**RECORDS FOR THIS EXERCISE:**
......

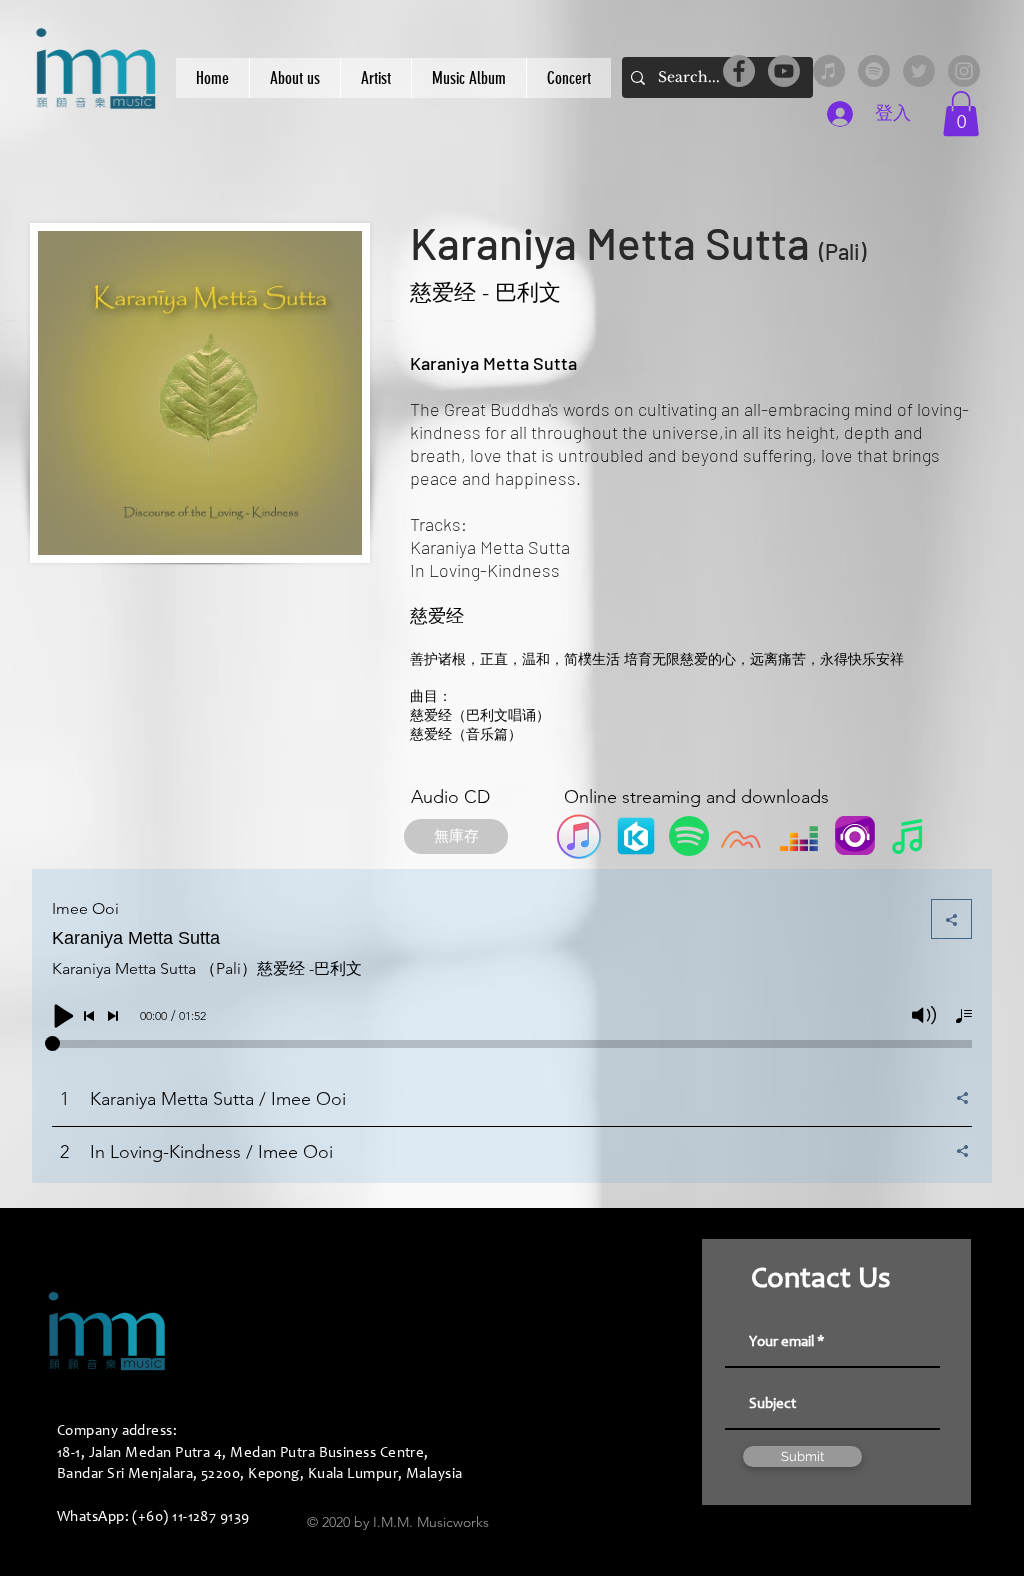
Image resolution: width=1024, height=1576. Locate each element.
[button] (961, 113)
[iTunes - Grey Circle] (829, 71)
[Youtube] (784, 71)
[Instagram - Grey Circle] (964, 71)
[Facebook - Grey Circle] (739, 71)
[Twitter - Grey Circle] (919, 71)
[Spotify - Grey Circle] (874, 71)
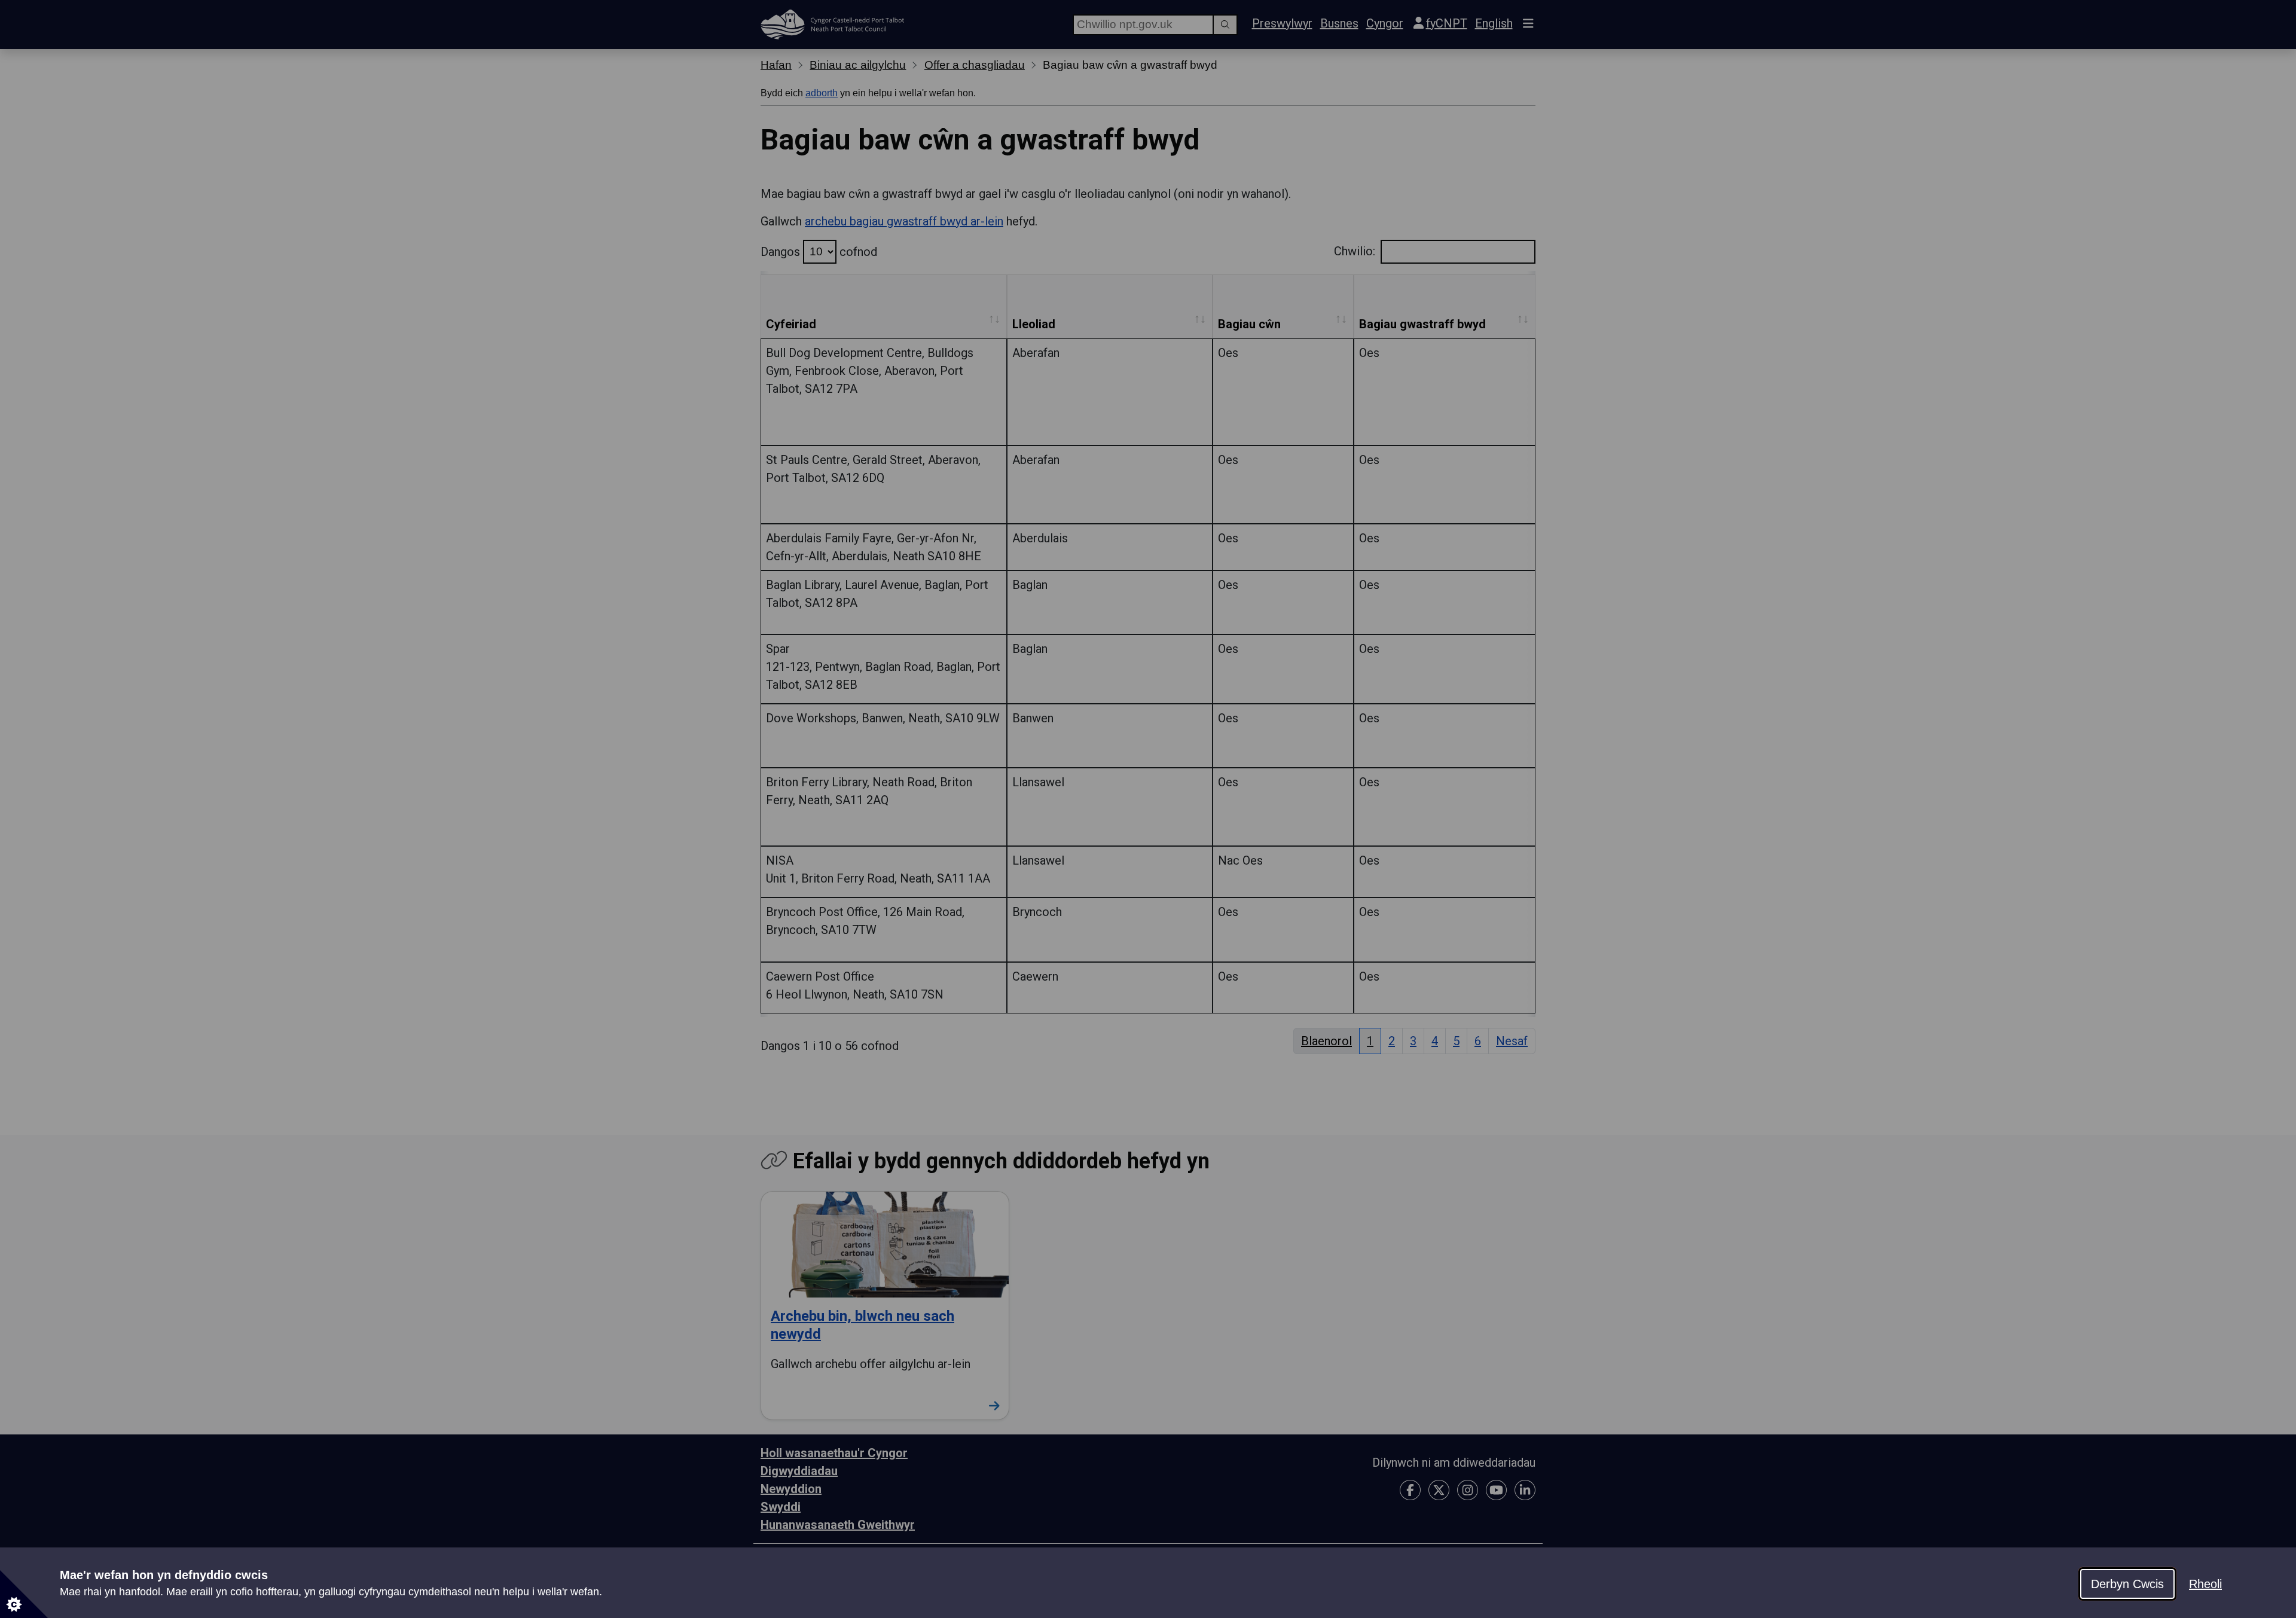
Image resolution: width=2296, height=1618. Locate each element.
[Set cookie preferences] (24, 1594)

......

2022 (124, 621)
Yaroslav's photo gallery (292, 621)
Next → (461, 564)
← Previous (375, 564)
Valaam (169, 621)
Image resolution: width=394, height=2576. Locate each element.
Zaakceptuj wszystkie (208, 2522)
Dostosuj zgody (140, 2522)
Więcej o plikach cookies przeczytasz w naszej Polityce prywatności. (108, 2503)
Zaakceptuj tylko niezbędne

......

**WORK ITEM:** Look above for the line containing "Image resolution: width=1024, height=1576.", then copy exactly from it through the line containing "[Set cookie preferences] (24, 1594)", keeping both and leaving out pictures. Add nothing else.

**ANSWER FOR THIS EXERCISE:**
Image resolution: width=1024, height=1576. Locate each element.
[button] (961, 113)
[iTunes - Grey Circle] (829, 71)
[Youtube] (784, 71)
[Instagram - Grey Circle] (964, 71)
[Facebook - Grey Circle] (739, 71)
[Twitter - Grey Circle] (919, 71)
[Spotify - Grey Circle] (874, 71)
Image resolution: width=2296, height=1618. Locate each element.
[Set cookie preferences] (24, 1594)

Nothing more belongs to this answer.